Pflegekräfte sollen künftig generell nach Tarifvertrag bezahlt werden. Versorgungsverträge sollen ab 1. September nur noch mit Pflegeeinrichtungen abgeschlossen werden, die nach Tarifverträgen oder mindestens in entsprechender Höhe bezahlen. Das sieht ein Kabinettsbeschluss zur Pflegereform vor.

Pflegekräfte sollen nach langem Streit um bessere Löhne und Arbeitsbedingungen künftig generell nach Tarifvertrag bezahlt werden müssen. Das sehen Gesetzespläne von Bundesgesundheitsminister Jens Spahn (CDU) vor, die das Kabinett am Mittwoch auf den Weg gebracht hat.

Greifen soll dies ab September 2022. Zugleich sollen Pflegebedürftige von immer weiter steigenden Zuzahlungen für die Pflege im Heim entlastet werden. Dafür sollen sie ab Januar 2022 Zuschläge bekommen, die den Eigenanteil für die reine Pflege senken.

Finanzierung der Pflegereform

Die Pflegereform soll voraussichtlich noch im Juni vom Bundestag beschlossen werden. Zur Gegenfinanzierung soll der Bund ab 2022 einen Zuschuss von jährlich einer Milliarde Euro für die Pflegeversicherung geben. Zugleich soll der Zuschlag für Kinderlose beim Pflegebeitrag um 0,1 Punkte auf künftig 0,35 Prozentpunkte angehoben werden. Damit steigt der Beitrag für sie von 3,3 auf 3,4 Prozent des Bruttolohns.

Spahn verteidigte die Pläne gegen Kritik.
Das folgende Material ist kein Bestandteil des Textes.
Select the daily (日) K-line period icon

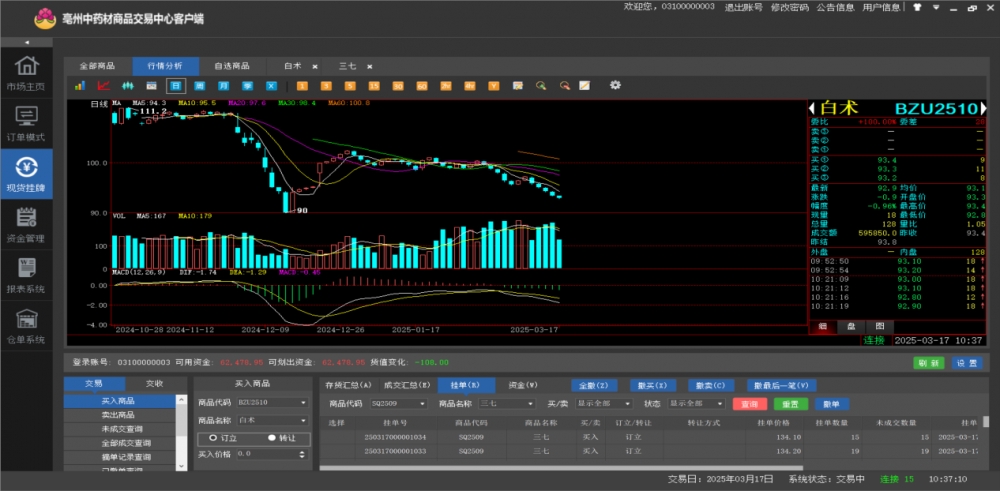(x=176, y=86)
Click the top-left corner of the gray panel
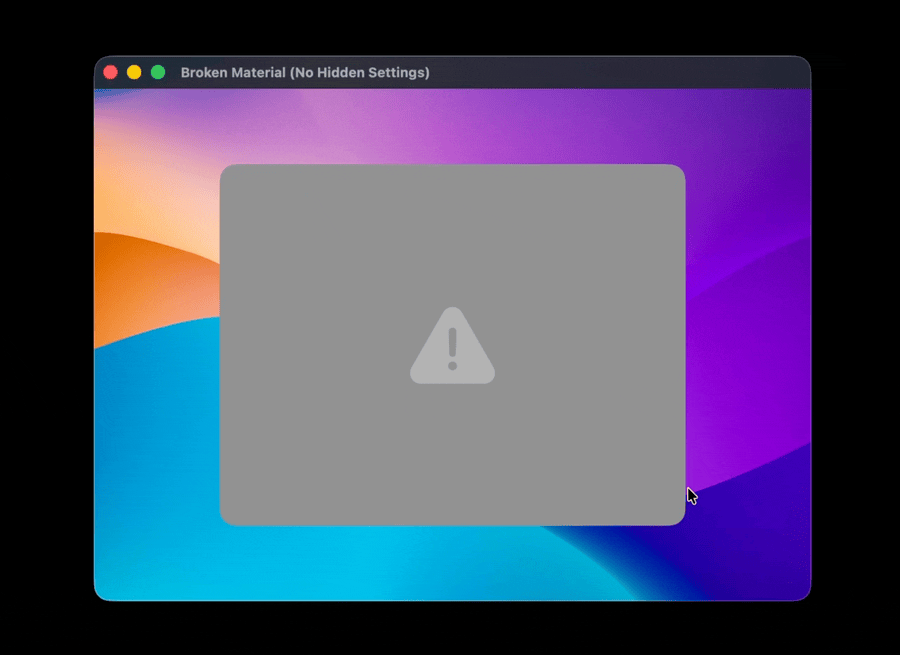900x655 pixels. 225,169
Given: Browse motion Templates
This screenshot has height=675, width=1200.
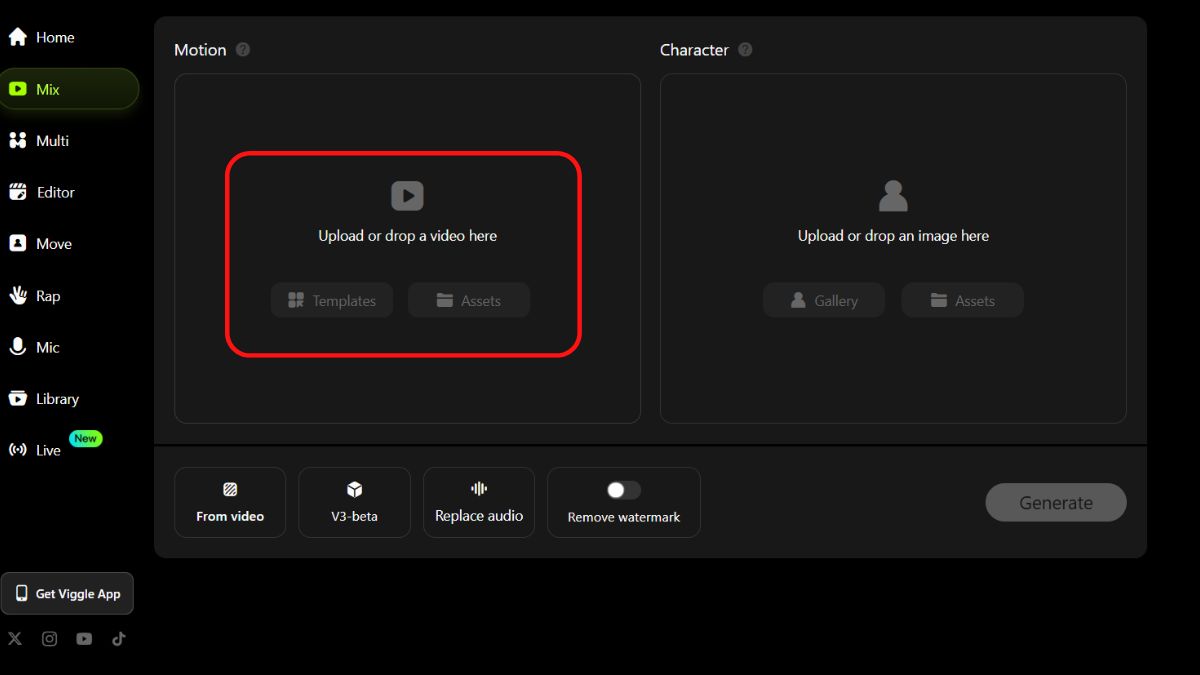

Das Pflegepaket löse nicht alle Probleme, gehe aber doch zwei entscheidende Dinge an, sagte er am Mittwoch im WDR: «Eine regelhaft bessere Bezahlung in der Altenpflege für alle Pflegekräfte, die dort nicht nur in der Pandemie, sondern auch vorher schon jeden Tag Großartiges, Wichtiges leisten. Und gleichzeitig keine Überforderung, Überlastung von Pflegebedürftigen vor allem bei längerer Pflegebedürftigkeit.»

Eigenanteil der Pflegebedürftigen

Bei den Entlastungs-Zuschlägen für Pflegebedürftige gab es noch Änderungen. Der Eigenanteil für die reine Pflege soll damit nun schon im ersten Jahr im Heim um 5 Prozent sinken - im zweiten Jahr dann um 25 Prozent, im dritten Jahr um 45 Prozent und ab dem vierten Jahr um 70 Prozent. Zunächst war die Entlastung ab dem zweiten Jahr geplant.

Bezahlung nach Tarifvertrag als Voraussetzung für Versorgungsverträge

Eine bessere Bezahlung dringend benötigter Pflegekräfte ist erklärtes Ziel der großen Koalition. In der Altenpflege mit rund 1,2 Millionen Beschäftigten bekommt laut Arbeitsministerium nur knapp die Hälfte Tariflohn. Ein Anlauf für einen Tarifvertrag, den die Regierung für die gesamte Branche verbindlich machen wollte, war zu Jahresbeginn gescheitert. Konkret sollen nun Versorgungsverträge ab 1. September nur noch mit Pflegeeinrichtungen abgeschlossen werden dürfen, die nach Tarifverträgen oder mindestens in entsprechender Höhe bezahlen.